OpEx (Operational Expenditures)
Many public cloud vendors charge on an hourly (if not less) basis. For most services, there is no long-term commitment to an organization. You can roll out new projects or initiatives and, if needed, roll back with no worry of this cloud advantage. This cloud advantage helps increase the agility of IT operations and lowers financial risks associated with innovative technologies.
Lack of contractual commitments
The cloud advantage makes new account establishment with public cloud vendors simple, and prices for the major public cloud vendors continuously reduce. This reduction in prices and the ease of account setup reduces the need for this, as might have existed early in the world of service provider interactions.

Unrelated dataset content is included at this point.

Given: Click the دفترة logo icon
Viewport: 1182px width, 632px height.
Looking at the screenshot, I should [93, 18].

Reduction of required negotiations
With this cloud advantage additional resources can be set up with most cloud implementations within seconds.
Reduced procurement delays
With this cloud advantage if more resources are needed to support a growing cloud presence, you can get these resources on demand and pay for them only when needed. Conversely, if fewer resources are required, you can run less and pay for only what you need.
“Pay as you go” model
Because of this cloud advantage you can focus on this for your resources and the cloud provider can focus on their responsibilities (such as physical security and hypervisor security), the resulting infrastructure can meet stringent levels of this. This model is appropriately termed the Shared Responsibility model.

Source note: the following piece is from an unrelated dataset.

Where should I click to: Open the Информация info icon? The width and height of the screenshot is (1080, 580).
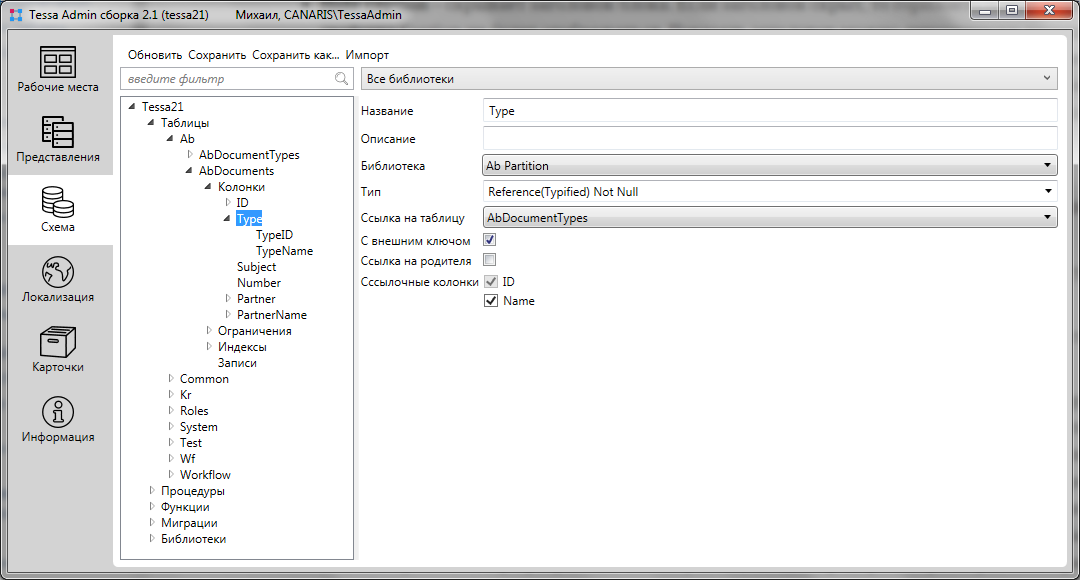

High levels of security possible
Thanks to features in public cloud vendors like AWS, due to this cloud advantage you can quickly scale the cloud-based infrastructure up and down as well as out and in, as needed. This advantage is often termed elasticity. Auto-scaling functionality inside of AWS allows the dynamic creation and destruction of resources based on actual client demand. Such scaling can occur with little to no administrator interaction. When discussing scaling the resources of a service, we are scaling those resources horizontally (out and in with elasticity), while the service made up of those resources is being scaled up and down (vertically because the single service is getting bigger or smaller). A single service scales up and down as well as out and in, depending on the context.
Flexibility
This cloud advantage allows public cloud vendors to offer resources located all over the globe. This global dispersion of resources serves large multinational organizations very well since resources needed for certain parts of the globe can be stored and optimized for access in those regions. Also, companies with clients all over the world can meet with similar access advantages when servicing the needs of clients.

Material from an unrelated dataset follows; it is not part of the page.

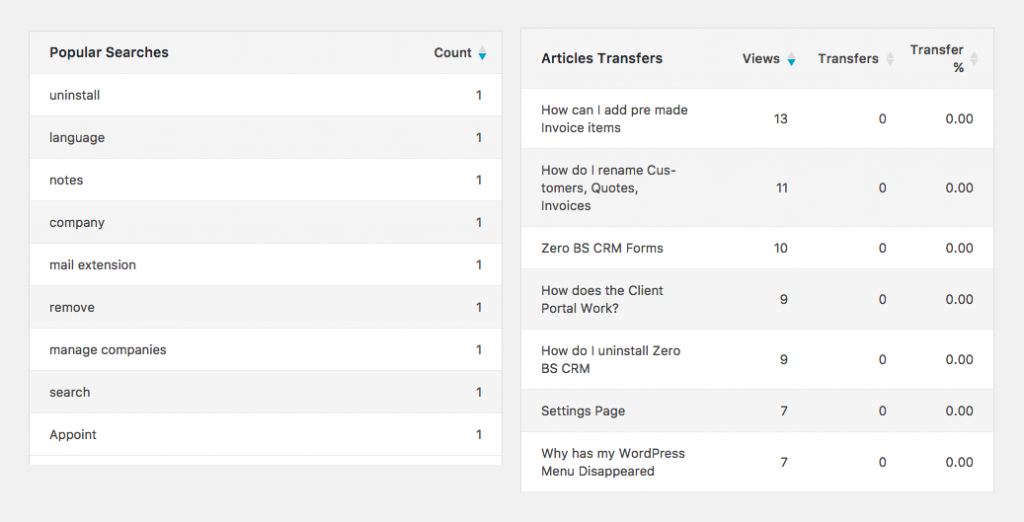Sort table by Count column header
The width and height of the screenshot is (1024, 522).
click(452, 53)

A massive global infrastructure
These cloud offerings allow organizations to choose to give applications to clients, development environments, or even entire IT infrastructures using the technologies that make up the cloud. In fact, since cloud can offer about any component of IT these days, many refer to cloud as an Everything as a Service (XaaS) opportunity.
SaaS, PaaS, and IaaS offerings
Increasingly, cloud vendors are taking this cloud advantage approach. This makes the same configuration possible with REST APIs (typically used) that would be possible with a software development kit (SDK), command-line interface (CLI), or graphical user interface (GUI). This approach means no interface (CLI or GUI) changes are made until these calls are made first. Thus, there is nothing that cannot be automated!